• REQUIRED ACTION
As an exercise in exact copying, transcribe the lines below from the one holding "The height and width of the screenshot is (952, 1919)." through the last, with both ends included and pictures left out.

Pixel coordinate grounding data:
+ + + + + + +

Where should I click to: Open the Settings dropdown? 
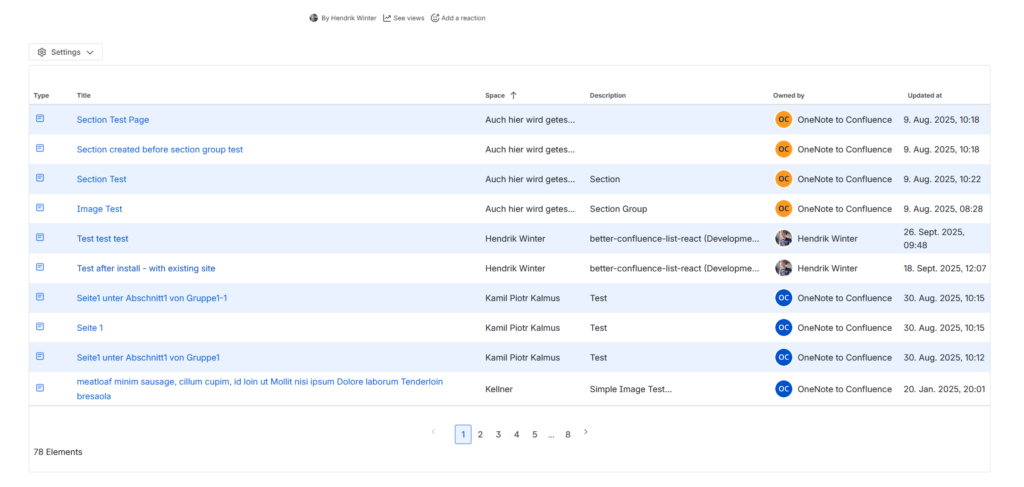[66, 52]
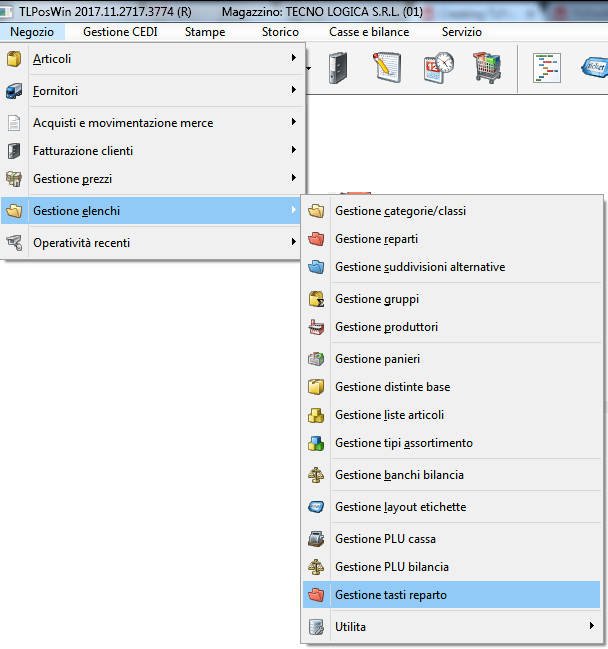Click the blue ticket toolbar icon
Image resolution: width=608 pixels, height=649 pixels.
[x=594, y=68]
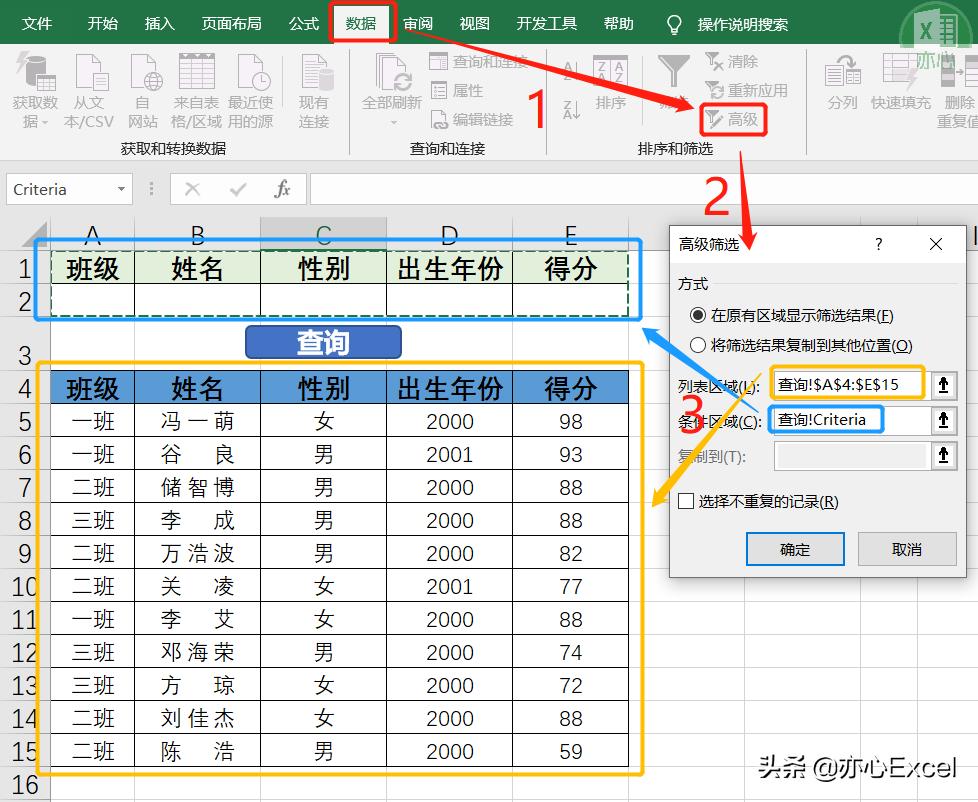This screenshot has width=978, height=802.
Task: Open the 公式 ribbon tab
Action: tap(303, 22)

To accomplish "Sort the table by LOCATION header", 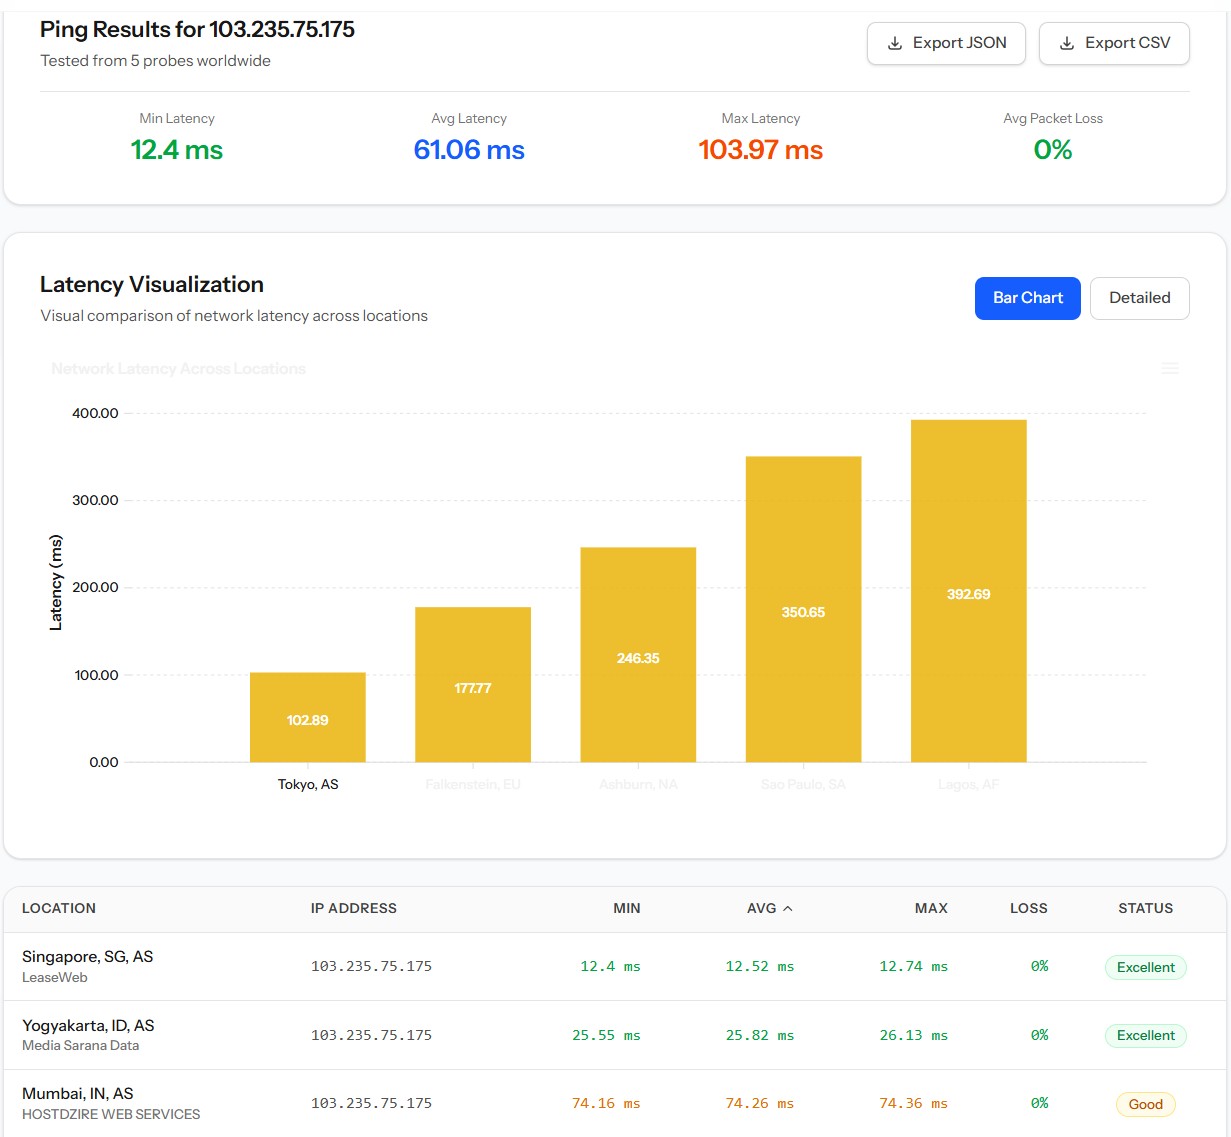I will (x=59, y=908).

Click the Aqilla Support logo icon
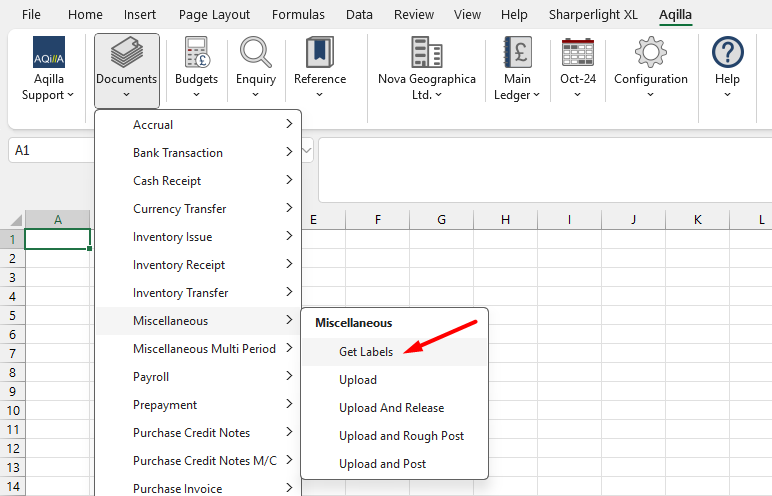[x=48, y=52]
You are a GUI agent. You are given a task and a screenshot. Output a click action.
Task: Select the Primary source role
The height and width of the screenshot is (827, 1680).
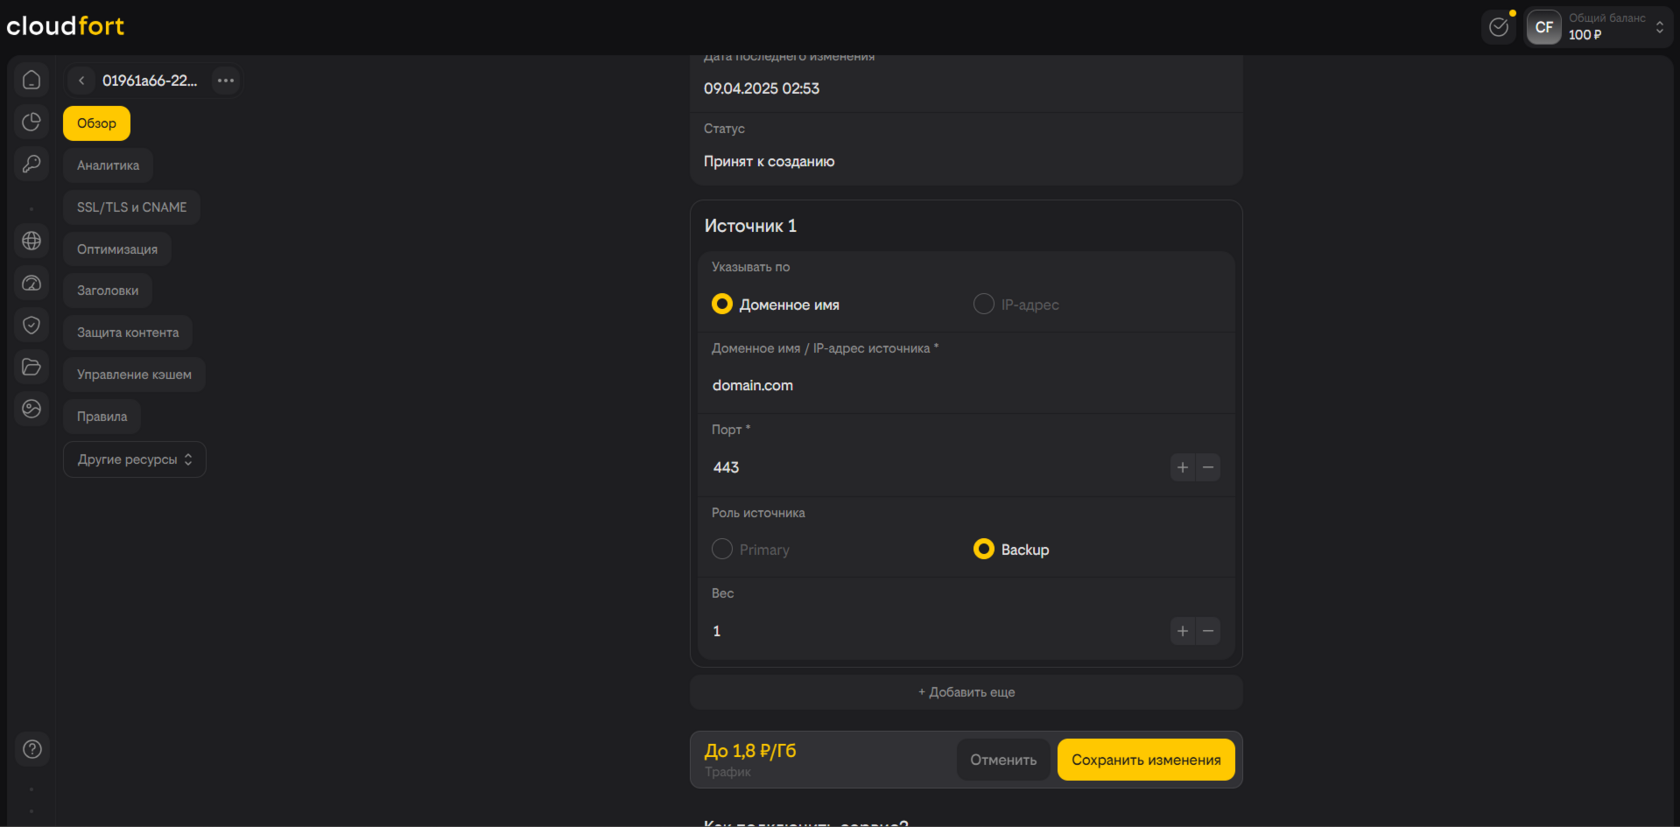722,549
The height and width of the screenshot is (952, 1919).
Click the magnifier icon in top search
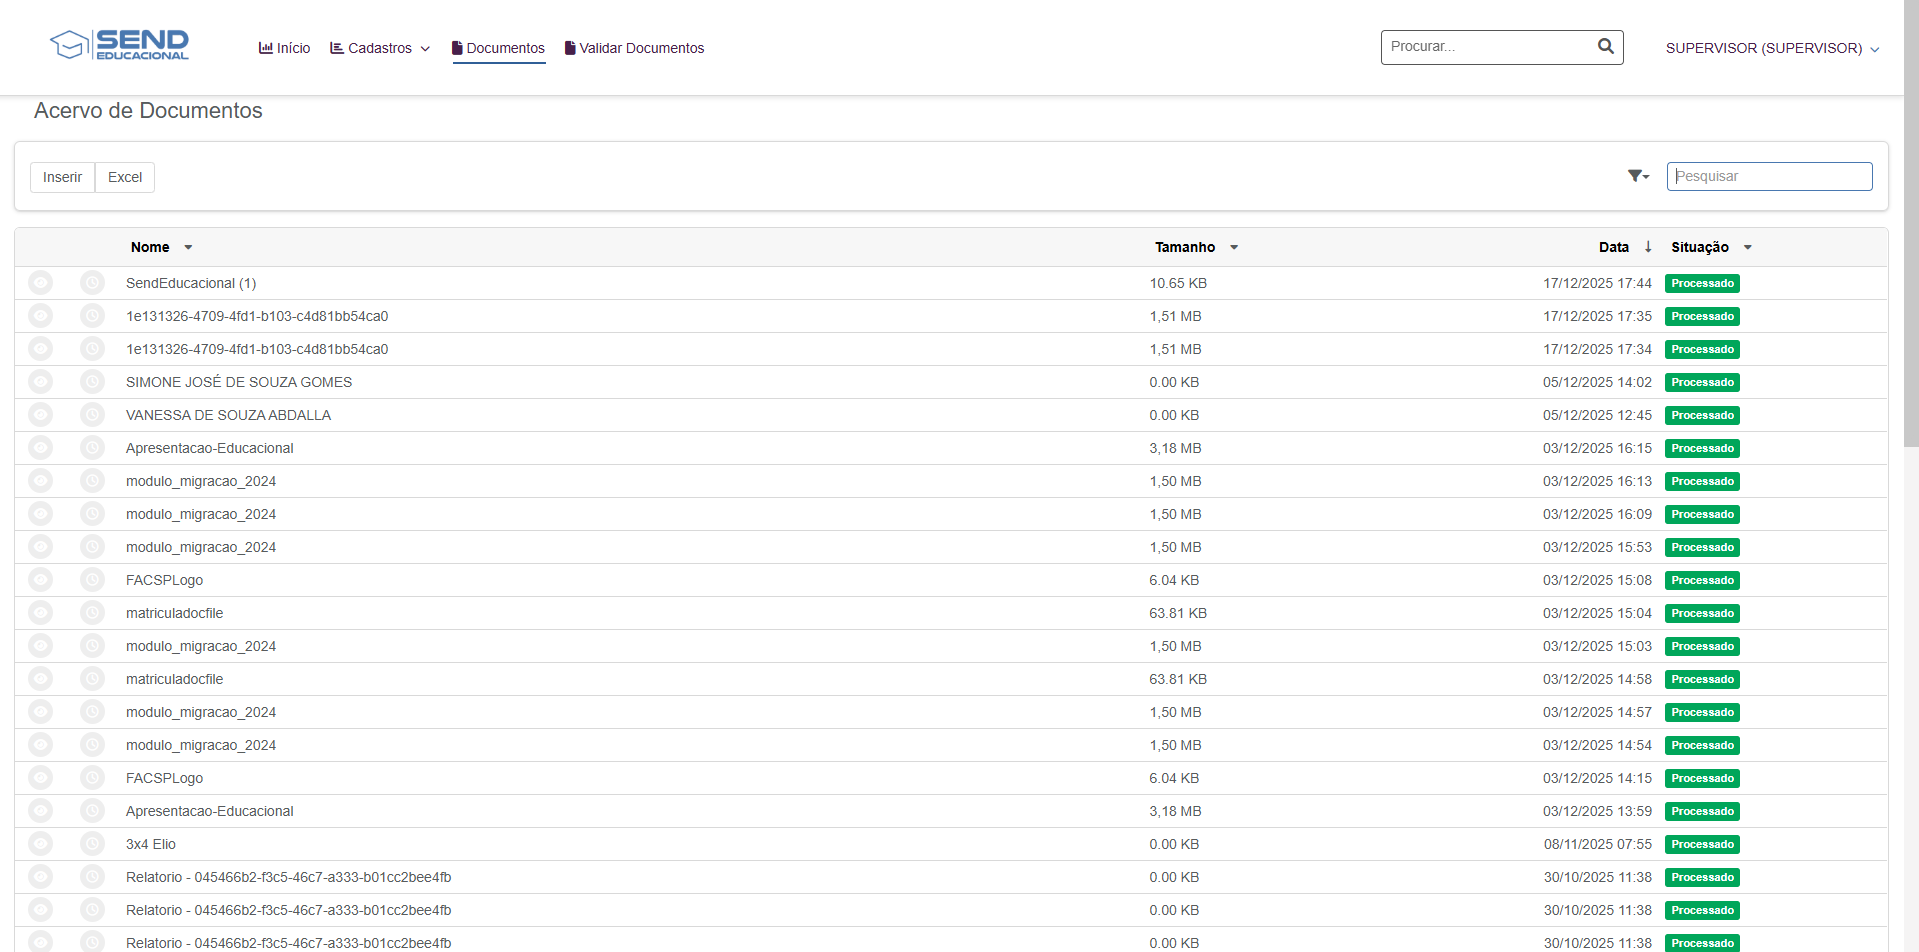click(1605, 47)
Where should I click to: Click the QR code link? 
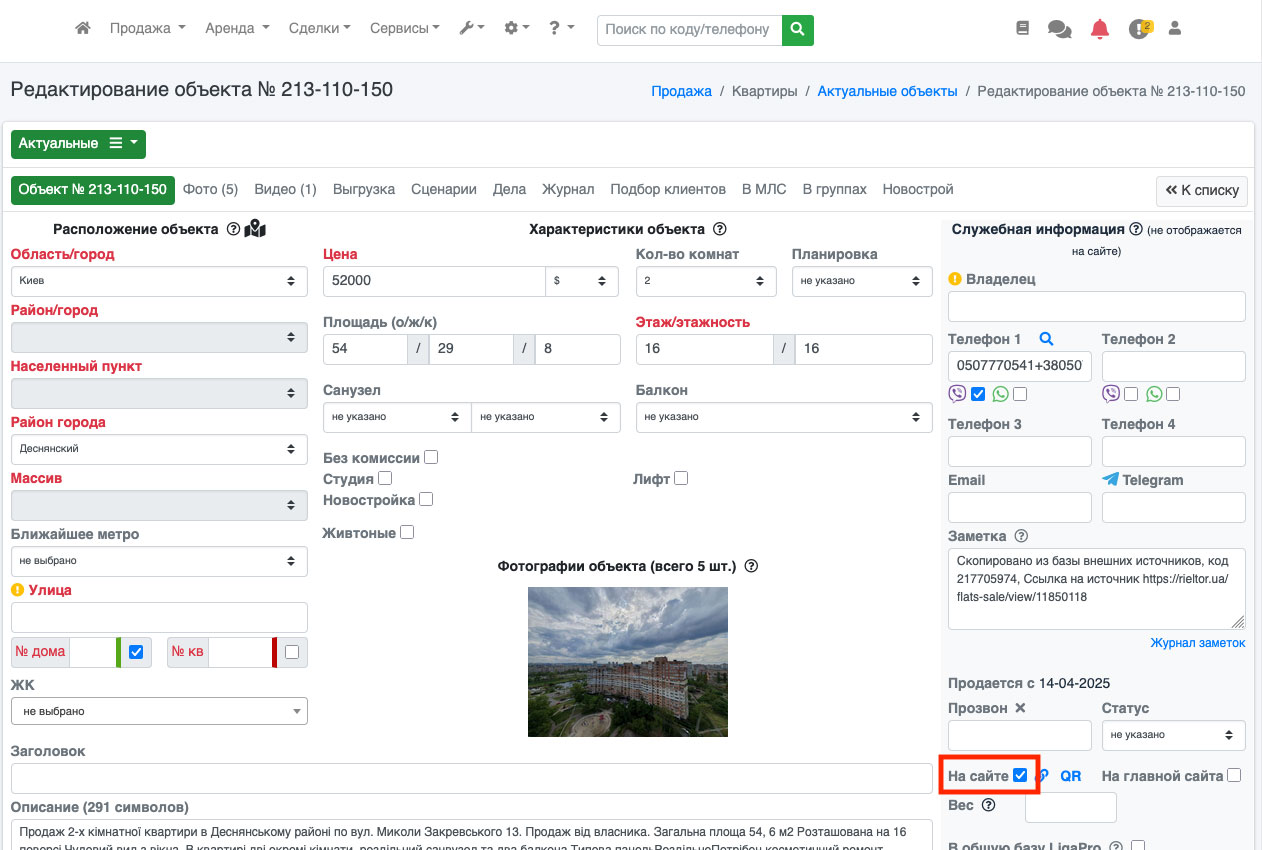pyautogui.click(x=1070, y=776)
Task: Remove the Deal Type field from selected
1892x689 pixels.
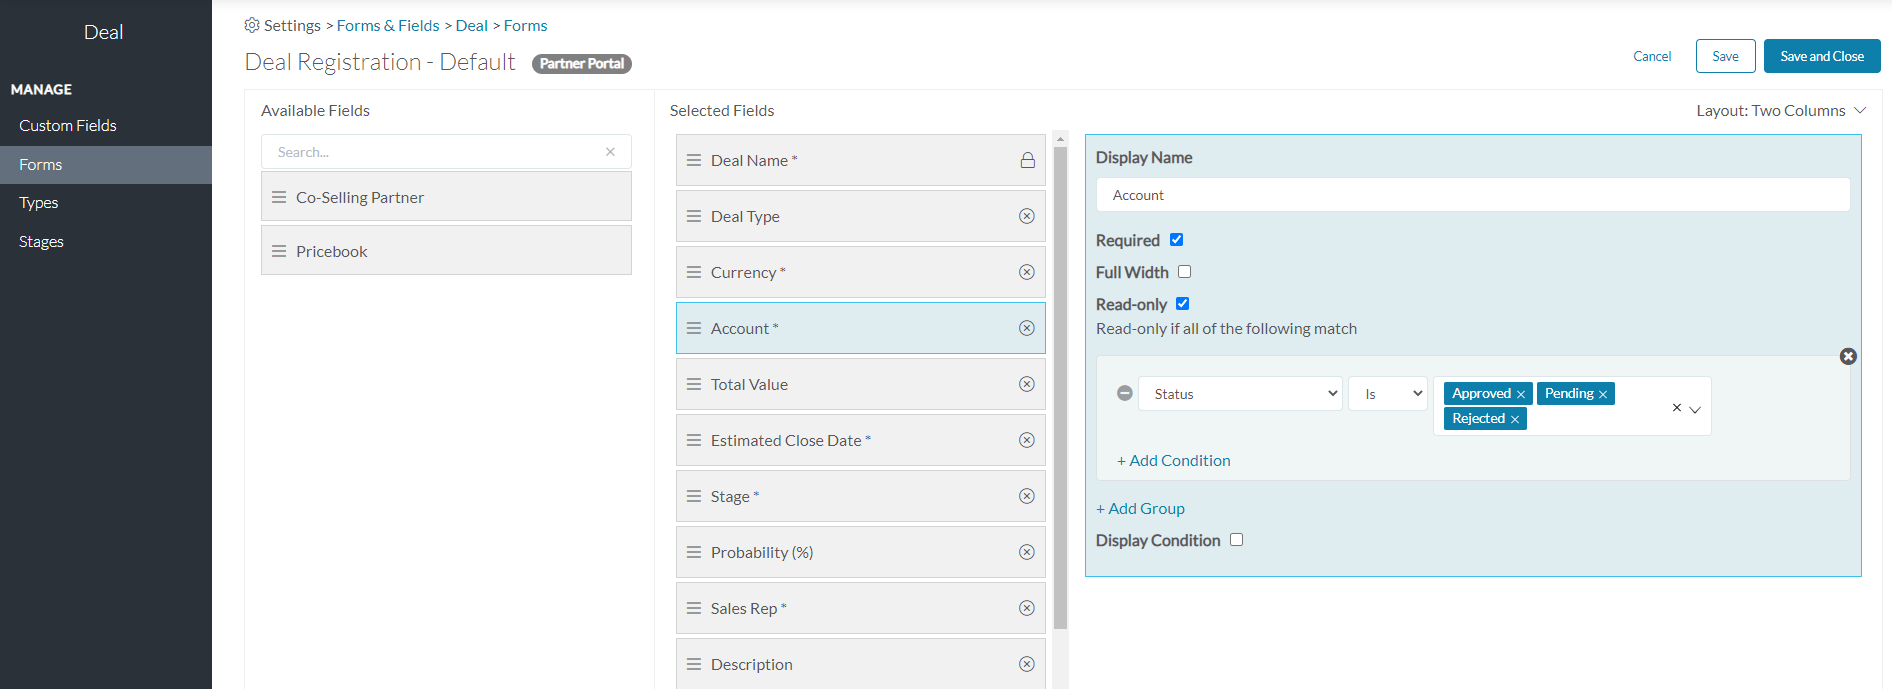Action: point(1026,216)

+ + + + + + +

• RESPONSE
The height and width of the screenshot is (952, 1919).
Click the magnifier icon in top search
click(1605, 47)
Where should I click to: Click the QR code link? 
pyautogui.click(x=1070, y=776)
Task: Remove the Deal Type field from selected
1892x689 pixels.
Action: point(1026,216)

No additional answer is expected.